Abstract

OBJECTIVE:: The role of ribavirin in the treatment of recent HCV (acute/early chronic) is unclear, particularly in HIV+ individuals. This study evaluated early virological decline during recent HCV therapy in HIV- individuals receiving PEG-IFN monotherapy and HIV+ individuals receiving PEG-IFN/ribavirin. DESIGN:: ATAHC was a non-randomised prospective study of patients with recent HCV. All participants received PEG-IFN (24 weeks); HCV/HIV participants also received ribavirin. Early HCV RNA decline was assessed among adherent participants (>/=80% PEG-IFN, >/=80% treatment). Logistic regression identified predictors of RVR (<10 IU/mL). RESULTS:: Of 109 treated, 82% were adherent (HCV, n = 57; HCV/HIV, n = 32). Overall, RVR was 51% (HCV: 55% vs. HCV/HIV: 43%, P = 0.323). Factors independently associated with RVR included duration of infection <26 weeks, HCV RNA <5.6 log10 IU/mL at baseline and HCV genotype 2/3 infection.
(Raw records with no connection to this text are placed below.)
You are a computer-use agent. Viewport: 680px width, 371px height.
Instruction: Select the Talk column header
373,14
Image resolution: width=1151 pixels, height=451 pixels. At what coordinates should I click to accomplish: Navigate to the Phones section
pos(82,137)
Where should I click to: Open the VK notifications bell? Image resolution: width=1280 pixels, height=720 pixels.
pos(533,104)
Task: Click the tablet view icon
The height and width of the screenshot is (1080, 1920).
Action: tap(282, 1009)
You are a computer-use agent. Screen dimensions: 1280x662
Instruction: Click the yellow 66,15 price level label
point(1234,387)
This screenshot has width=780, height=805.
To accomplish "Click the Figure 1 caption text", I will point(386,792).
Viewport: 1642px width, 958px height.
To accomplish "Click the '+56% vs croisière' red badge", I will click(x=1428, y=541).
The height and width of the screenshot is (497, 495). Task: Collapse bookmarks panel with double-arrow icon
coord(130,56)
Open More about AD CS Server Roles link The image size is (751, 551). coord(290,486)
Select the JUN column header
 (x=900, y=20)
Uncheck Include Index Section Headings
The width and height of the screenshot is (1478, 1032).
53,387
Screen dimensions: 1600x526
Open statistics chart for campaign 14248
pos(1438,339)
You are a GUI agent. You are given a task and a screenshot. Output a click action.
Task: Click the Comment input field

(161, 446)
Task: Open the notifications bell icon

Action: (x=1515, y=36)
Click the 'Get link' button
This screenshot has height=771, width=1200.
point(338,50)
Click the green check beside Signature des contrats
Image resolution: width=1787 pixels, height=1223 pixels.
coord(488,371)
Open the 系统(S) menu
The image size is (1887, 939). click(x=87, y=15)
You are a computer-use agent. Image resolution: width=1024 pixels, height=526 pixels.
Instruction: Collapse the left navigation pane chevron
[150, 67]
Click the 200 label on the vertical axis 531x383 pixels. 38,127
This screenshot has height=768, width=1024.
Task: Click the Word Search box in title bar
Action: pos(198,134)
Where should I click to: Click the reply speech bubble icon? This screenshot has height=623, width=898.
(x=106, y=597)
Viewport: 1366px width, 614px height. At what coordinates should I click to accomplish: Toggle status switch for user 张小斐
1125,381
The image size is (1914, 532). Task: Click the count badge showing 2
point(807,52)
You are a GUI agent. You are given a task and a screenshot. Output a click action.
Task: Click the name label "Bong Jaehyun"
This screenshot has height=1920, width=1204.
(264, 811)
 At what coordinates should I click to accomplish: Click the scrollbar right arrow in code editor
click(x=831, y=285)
Between baseline and week 12, mean decline in HCV RNA was greater in HCV/HIV participants (PEG-IFN/ribavirin) compared to HCV participants (PEG-IFN) (4.19 vs. 3.32 log10 IU/mL, P = 0.029). Greater HCV RNA decline was observed in those treated with RBV, particularly amongst those with an estimated duration of infection >/=26 weeks and those with unfavourable IL28B genotypes. Adherent HIV negative and positive participants had similar EVR (76 vs. 90%,P = 0.102) and SVR (63% vs. 75%,P = 0.253), respectively. RVR was highly predictive of SVR (AOR 4.09; 1.49, 11.25). CONCLUSION:: The results of this study suggest a potential benefit for PEG-IFN and ribavirin combination therapy in maximizing virological responses in HCV/HIV participants with recent HCV, particularly those with a longer duration of HCV infection and unfavorable IL28B genotypes.